Output the entries below unchanged, except for the pictures.
(Beginning of Records for the task)
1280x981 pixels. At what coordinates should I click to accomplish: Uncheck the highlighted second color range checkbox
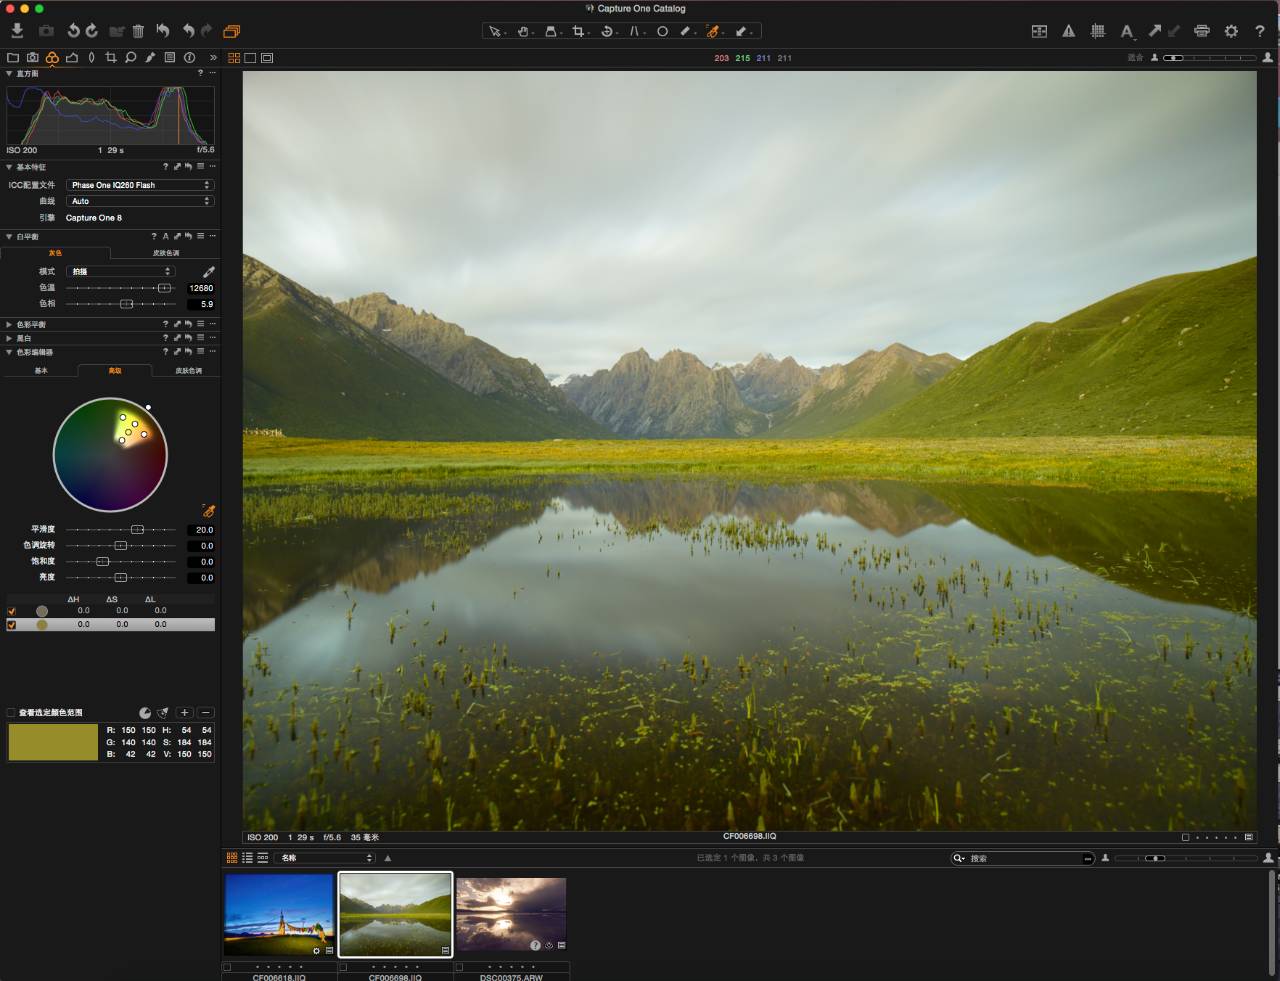click(12, 625)

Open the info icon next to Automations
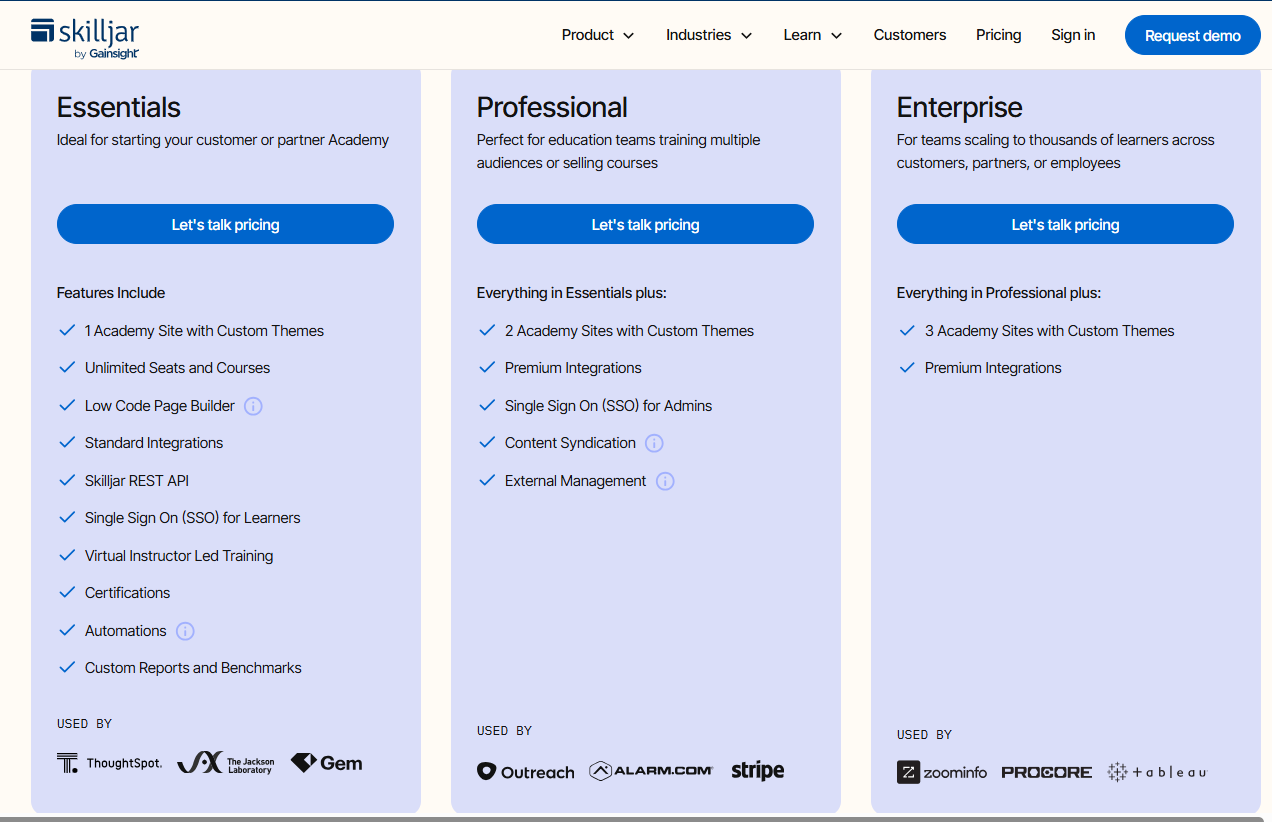click(x=184, y=630)
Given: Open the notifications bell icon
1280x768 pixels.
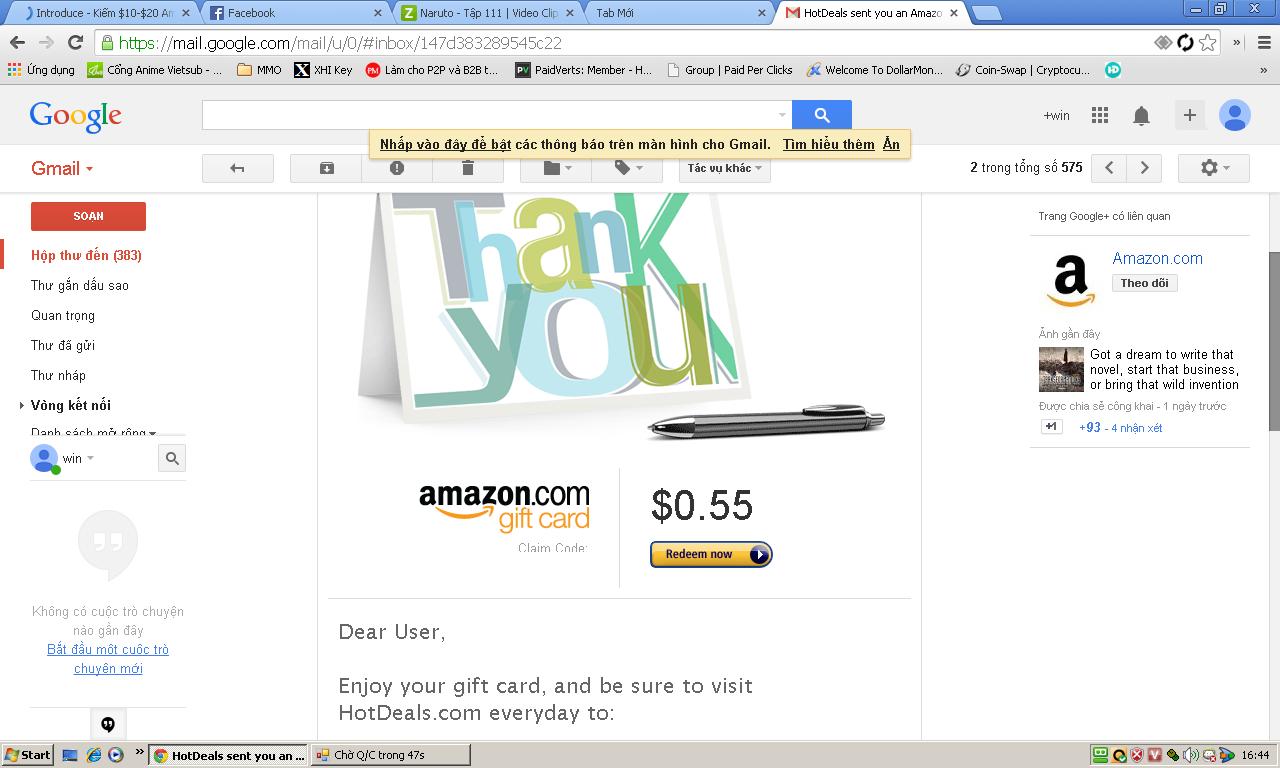Looking at the screenshot, I should tap(1141, 115).
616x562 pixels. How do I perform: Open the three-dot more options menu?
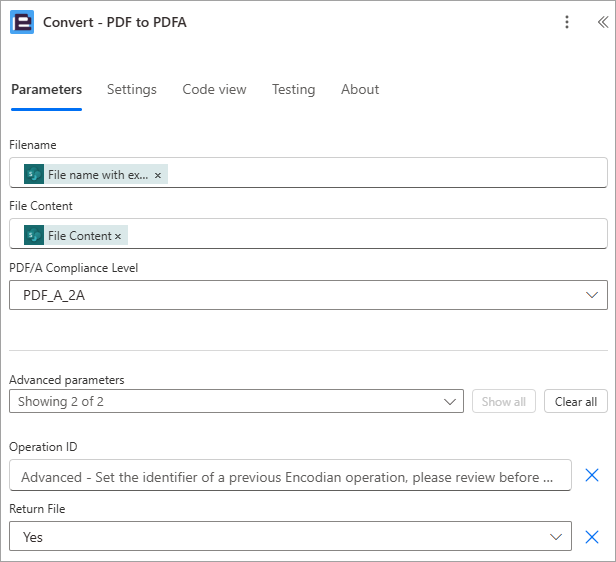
(End of Records for the task)
#### Solution to this task:
1280x981 pixels. At what coordinates should I click to accomplish: Uncheck the highlighted second color range checkbox
click(12, 625)

Open the info icon next to Automations
click(x=184, y=630)
Given: Open the notifications bell icon
1280x768 pixels.
Looking at the screenshot, I should tap(1141, 115).
616x562 pixels. How do I perform: Open the three-dot more options menu?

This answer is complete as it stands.